Task brief:
Rewrite every line of the items below as a JSON list of strings, one string per line, leaving out blank lines.
'''
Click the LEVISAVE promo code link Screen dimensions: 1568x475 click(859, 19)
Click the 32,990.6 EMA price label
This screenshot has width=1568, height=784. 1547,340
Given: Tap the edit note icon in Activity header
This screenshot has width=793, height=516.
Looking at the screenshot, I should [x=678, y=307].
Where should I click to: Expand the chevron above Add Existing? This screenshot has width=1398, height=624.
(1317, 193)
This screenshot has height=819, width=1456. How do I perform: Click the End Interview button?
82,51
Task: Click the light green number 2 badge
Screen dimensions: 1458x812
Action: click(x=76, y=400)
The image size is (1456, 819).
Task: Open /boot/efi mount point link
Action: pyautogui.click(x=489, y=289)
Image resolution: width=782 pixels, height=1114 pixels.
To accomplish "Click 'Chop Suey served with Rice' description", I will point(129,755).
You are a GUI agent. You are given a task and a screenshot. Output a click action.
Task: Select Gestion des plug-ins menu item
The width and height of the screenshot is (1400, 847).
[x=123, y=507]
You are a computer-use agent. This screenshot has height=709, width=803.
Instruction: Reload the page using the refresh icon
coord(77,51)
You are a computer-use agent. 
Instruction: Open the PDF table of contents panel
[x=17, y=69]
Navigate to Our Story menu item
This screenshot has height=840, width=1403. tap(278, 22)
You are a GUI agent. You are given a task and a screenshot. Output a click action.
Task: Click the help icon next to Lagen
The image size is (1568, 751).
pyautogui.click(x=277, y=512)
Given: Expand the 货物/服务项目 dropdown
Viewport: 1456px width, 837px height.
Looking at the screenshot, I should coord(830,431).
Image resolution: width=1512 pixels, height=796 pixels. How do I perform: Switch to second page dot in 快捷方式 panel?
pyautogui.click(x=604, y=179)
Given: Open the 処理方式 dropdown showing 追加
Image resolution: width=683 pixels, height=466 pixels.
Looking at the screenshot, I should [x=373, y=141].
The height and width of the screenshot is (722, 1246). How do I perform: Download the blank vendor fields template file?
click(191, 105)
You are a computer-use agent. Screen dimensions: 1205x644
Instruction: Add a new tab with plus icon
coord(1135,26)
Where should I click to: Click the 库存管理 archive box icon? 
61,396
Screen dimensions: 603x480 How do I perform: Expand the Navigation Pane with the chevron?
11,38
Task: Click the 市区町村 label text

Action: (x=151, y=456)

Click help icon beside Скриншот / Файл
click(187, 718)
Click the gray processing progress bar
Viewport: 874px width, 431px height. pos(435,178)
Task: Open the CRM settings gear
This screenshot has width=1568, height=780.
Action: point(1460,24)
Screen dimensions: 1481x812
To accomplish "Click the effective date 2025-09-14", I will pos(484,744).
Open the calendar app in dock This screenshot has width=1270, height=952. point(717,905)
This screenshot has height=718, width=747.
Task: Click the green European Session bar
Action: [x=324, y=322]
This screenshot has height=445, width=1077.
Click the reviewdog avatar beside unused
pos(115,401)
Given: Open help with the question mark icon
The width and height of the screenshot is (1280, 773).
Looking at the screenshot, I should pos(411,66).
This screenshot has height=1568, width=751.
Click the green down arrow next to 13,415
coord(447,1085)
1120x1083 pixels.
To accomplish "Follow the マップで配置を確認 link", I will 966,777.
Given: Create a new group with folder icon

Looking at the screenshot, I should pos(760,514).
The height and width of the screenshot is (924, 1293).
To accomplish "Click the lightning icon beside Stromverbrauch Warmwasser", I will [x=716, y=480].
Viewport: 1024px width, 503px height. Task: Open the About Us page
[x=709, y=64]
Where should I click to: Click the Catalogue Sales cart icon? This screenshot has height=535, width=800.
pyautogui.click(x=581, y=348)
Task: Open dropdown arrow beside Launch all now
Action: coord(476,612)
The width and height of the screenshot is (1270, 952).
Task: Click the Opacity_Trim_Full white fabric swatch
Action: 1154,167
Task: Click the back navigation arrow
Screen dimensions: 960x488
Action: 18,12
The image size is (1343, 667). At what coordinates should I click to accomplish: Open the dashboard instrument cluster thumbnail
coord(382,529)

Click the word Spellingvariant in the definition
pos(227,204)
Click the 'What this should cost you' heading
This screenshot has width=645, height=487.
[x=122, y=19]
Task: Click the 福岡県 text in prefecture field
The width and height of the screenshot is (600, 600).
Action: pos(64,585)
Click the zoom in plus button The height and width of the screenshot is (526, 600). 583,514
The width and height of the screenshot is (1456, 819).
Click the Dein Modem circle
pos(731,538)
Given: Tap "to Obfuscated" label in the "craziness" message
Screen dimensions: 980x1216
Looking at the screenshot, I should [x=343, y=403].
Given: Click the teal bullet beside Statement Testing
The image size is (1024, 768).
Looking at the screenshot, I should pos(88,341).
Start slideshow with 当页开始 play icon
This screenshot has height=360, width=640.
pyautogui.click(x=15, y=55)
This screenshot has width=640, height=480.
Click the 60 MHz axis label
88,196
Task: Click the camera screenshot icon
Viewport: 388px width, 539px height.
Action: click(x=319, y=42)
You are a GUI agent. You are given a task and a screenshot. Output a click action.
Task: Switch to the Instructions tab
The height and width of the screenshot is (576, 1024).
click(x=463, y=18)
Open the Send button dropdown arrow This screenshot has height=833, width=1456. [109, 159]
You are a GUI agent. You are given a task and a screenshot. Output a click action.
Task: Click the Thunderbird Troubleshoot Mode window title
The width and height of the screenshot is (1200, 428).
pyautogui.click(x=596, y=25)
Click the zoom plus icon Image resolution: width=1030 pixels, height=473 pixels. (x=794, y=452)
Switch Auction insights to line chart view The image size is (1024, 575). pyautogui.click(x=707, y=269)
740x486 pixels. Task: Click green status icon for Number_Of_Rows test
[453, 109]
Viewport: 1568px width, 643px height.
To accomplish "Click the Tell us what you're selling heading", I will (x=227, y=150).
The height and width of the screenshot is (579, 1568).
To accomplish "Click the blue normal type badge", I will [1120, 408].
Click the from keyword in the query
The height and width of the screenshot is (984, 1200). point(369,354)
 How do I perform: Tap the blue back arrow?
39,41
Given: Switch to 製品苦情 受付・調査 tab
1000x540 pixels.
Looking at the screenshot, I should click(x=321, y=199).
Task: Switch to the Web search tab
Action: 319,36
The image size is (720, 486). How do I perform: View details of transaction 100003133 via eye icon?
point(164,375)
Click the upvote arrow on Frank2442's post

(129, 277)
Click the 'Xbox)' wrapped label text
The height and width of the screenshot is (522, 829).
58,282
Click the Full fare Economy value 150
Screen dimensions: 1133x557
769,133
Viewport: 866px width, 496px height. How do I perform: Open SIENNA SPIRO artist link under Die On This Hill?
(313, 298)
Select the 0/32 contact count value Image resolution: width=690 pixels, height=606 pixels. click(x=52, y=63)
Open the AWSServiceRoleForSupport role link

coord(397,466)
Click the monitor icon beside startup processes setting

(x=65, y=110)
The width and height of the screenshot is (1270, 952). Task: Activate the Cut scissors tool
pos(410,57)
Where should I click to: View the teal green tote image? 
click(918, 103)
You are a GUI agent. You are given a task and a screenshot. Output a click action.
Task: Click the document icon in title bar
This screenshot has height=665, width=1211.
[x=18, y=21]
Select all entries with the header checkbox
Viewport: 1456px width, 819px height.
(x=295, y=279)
'''
Exercise output:
[
  "Click the LEVISAVE promo code link Screen dimensions: 1568x475 click(859, 19)",
  "Click the 32,990.6 EMA price label",
  "This screenshot has width=1568, height=784. 1547,340",
  "Given: Tap the edit note icon in Activity header",
  "This screenshot has width=793, height=516.",
  "Looking at the screenshot, I should [x=678, y=307].",
  "Where should I click to: Expand the chevron above Add Existing? This screenshot has width=1398, height=624.",
  "(1317, 193)",
  "This screenshot has height=819, width=1456. How do I perform: Click the End Interview button?",
  "82,51",
  "Task: Click the light green number 2 badge",
  "Screen dimensions: 1458x812",
  "Action: click(x=76, y=400)",
  "The image size is (1456, 819).",
  "Task: Open /boot/efi mount point link",
  "Action: pyautogui.click(x=489, y=289)",
  "Image resolution: width=782 pixels, height=1114 pixels.",
  "To accomplish \"Click 'Chop Suey served with Rice' description\", I will point(129,755).",
  "You are a GUI agent. You are given a task and a screenshot. Output a click action.",
  "Task: Select Gestion des plug-ins menu item",
  "The width and height of the screenshot is (1400, 847).",
  "[x=123, y=507]",
  "You are a computer-use agent. This screenshot has height=709, width=803.",
  "Instruction: Reload the page using the refresh icon",
  "coord(77,51)",
  "You are a computer-use agent. ",
  "Instruction: Open the PDF table of contents panel",
  "[x=17, y=69]",
  "Navigate to Our Story menu item",
  "This screenshot has height=840, width=1403. tap(278, 22)",
  "You are a GUI agent. You are given a task and a screenshot. Output a click action.",
  "Task: Click the help icon next to Lagen",
  "The image size is (1568, 751).",
  "pyautogui.click(x=277, y=512)",
  "Given: Expand the 货物/服务项目 dropdown",
  "Viewport: 1456px width, 837px height.",
  "Looking at the screenshot, I should coord(830,431).",
  "Image resolution: width=1512 pixels, height=796 pixels. How do I perform: Switch to second page dot in 快捷方式 panel?",
  "pyautogui.click(x=604, y=179)",
  "Given: Open the 処理方式 dropdown showing 追加",
  "Image resolution: width=683 pixels, height=466 pixels.",
  "Looking at the screenshot, I should [x=373, y=141].",
  "The height and width of the screenshot is (722, 1246). How do I perform: Download the blank vendor fields template file?",
  "click(191, 105)",
  "You are a computer-use agent. Screen dimensions: 1205x644",
  "Instruction: Add a new tab with plus icon",
  "coord(1135,26)",
  "Where should I click to: Click the 库存管理 archive box icon? ",
  "61,396",
  "Screen dimensions: 603x480 How do I perform: Expand the Navigation Pane with the chevron?",
  "11,38",
  "Task: Click the 市区町村 label text",
  "Action: (x=151, y=456)",
  "Click help icon beside Скриншот / Файл",
  "click(187, 718)",
  "Click the gray processing progress bar",
  "Viewport: 874px width, 431px height. pos(435,178)",
  "Task: Open the CRM settings gear",
  "This screenshot has width=1568, height=780.",
  "Action: point(1460,24)",
  "Screen dimensions: 1481x812",
  "To accomplish \"Click the effective date 2025-09-14\", I will pos(484,744).",
  "Open the calendar app in dock This screenshot has width=1270, height=952. point(717,905)",
  "This screenshot has height=718, width=747.",
  "Task: Click the green European Session bar",
  "Action: [x=324, y=322]",
  "This screenshot has height=445, width=1077.",
  "Click the reviewdog avatar beside unused",
  "pos(115,401)",
  "Given: Open help with the question mark icon",
  "The width and height of the screenshot is (1280, 773).",
  "Looking at the screenshot, I should pos(411,66).",
  "This screenshot has height=1568, width=751.",
  "Click the green down arrow next to 13,415",
  "coord(447,1085)",
  "1120x1083 pixels.",
  "To accomplish \"Follow the マップで配置を確認 link\", I will 966,777.",
  "Given: Create a new group with folder icon",
  "Looking at the screenshot, I should pos(760,514).",
  "The height and width of the screenshot is (924, 1293).",
  "To accomplish \"Click the lightning icon beside Stromverbrauch Warmwasser\", I will [x=716, y=480].",
  "Viewport: 1024px width, 503px height. Task: Open the About Us page",
  "[x=709, y=64]",
  "Where should I click to: Click the Catalogue Sales cart icon? This screenshot has height=535, width=800.",
  "pyautogui.click(x=581, y=348)",
  "Task: Open dropdown arrow beside Launch all now",
  "Action: coord(476,612)",
  "The width and height of the screenshot is (1270, 952).",
  "Task: Click the Opacity_Trim_Full white fabric swatch",
  "Action: 1154,167",
  "Task: Click the back navigation arrow",
  "Screen dimensions: 960x488",
  "Action: 18,12",
  "The image size is (1343, 667). At what coordinates should I click to accomplish: Open the dashboard instrument cluster thumbnail",
  "coord(382,529)",
  "Click the word Spellingvariant in the definition",
  "pos(227,204)",
  "Click the 'What this should cost you' heading",
  "This screenshot has width=645, height=487.",
  "[x=122, y=19]",
  "Task: Click the 福岡県 text in prefecture field",
  "The width and height of the screenshot is (600, 600).",
  "Action: pos(64,585)",
  "Click the zoom in plus button The height and width of the screenshot is (526, 600). 583,514",
  "The width and height of the screenshot is (1456, 819).",
  "Click the Dein Modem circle",
  "pos(731,538)",
  "Given: Tap \"to Obfuscated\" label in the \"craziness\" message",
  "Screen dimensions: 980x1216",
  "Looking at the screenshot, I should [x=343, y=403].",
  "Given: Click the teal bullet beside Statement Testing",
  "The image size is (1024, 768).",
  "Looking at the screenshot, I should pos(88,341).",
  "Start slideshow with 当页开始 play icon",
  "This screenshot has height=360, width=640.",
  "pyautogui.click(x=15, y=55)",
  "This screenshot has width=640, height=480.",
  "Click the 60 MHz axis label",
  "88,196",
  "Task: Click the camera screenshot icon",
  "Viewport: 388px width, 539px height.",
  "Action: click(x=319, y=42)",
  "You are a GUI agent. You are given a task and a screenshot. Output a click action.",
  "Task: Switch to the Instructions tab",
  "The height and width of the screenshot is (576, 1024).",
  "click(x=463, y=18)",
  "Open the Send button dropdown arrow This screenshot has height=833, width=1456. [109, 159]",
  "You are a GUI agent. You are given a task and a screenshot. Output a click action.",
  "Task: Click the Thunderbird Troubleshoot Mode window title",
  "The width and height of the screenshot is (1200, 428).",
  "pyautogui.click(x=596, y=25)",
  "Click the zoom plus icon Image resolution: width=1030 pixels, height=473 pixels. (x=794, y=452)",
  "Switch Auction insights to line chart view The image size is (1024, 575). pyautogui.click(x=707, y=269)",
  "740x486 pixels. Task: Click green status icon for Number_Of_Rows test",
  "[453, 109]",
  "Viewport: 1568px width, 643px height.",
  "To accomplish \"Click the Tell us what you're selling heading\", I will (x=227, y=150).",
  "The height and width of the screenshot is (579, 1568).",
  "To accomplish \"Click the blue normal type badge\", I will [1120, 408].",
  "Click the from keyword in the query",
  "The height and width of the screenshot is (984, 1200). point(369,354)",
  " How do I perform: Tap the blue back arrow?",
  "39,41",
  "Given: Switch to 製品苦情 受付・調査 tab",
  "1000x540 pixels.",
  "Looking at the screenshot, I should click(x=321, y=199).",
  "Task: Switch to the Web search tab",
  "Action: 319,36",
  "The image size is (720, 486). How do I perform: View details of transaction 100003133 via eye icon?",
  "point(164,375)",
  "Click the upvote arrow on Frank2442's post",
  "(129, 277)",
  "Click the 'Xbox)' wrapped label text",
  "The height and width of the screenshot is (522, 829).",
  "58,282",
  "Click the Full fare Economy value 150",
  "Screen dimensions: 1133x557",
  "769,133",
  "Viewport: 866px width, 496px height. How do I perform: Open SIENNA SPIRO artist link under Die On This Hill?",
  "(313, 298)",
  "Select the 0/32 contact count value Image resolution: width=690 pixels, height=606 pixels. click(x=52, y=63)",
  "Open the AWSServiceRoleForSupport role link",
  "coord(397,466)",
  "Click the monitor icon beside startup processes setting",
  "(x=65, y=110)",
  "The width and height of the screenshot is (1270, 952). Task: Activate the Cut scissors tool",
  "pos(410,57)",
  "Where should I click to: View the teal green tote image? ",
  "click(918, 103)",
  "You are a GUI agent. You are given a task and a screenshot. Output a click action.",
  "Task: Click the document icon in title bar",
  "This screenshot has height=665, width=1211.",
  "[x=18, y=21]",
  "Select all entries with the header checkbox",
  "Viewport: 1456px width, 819px height.",
  "(x=295, y=279)"
]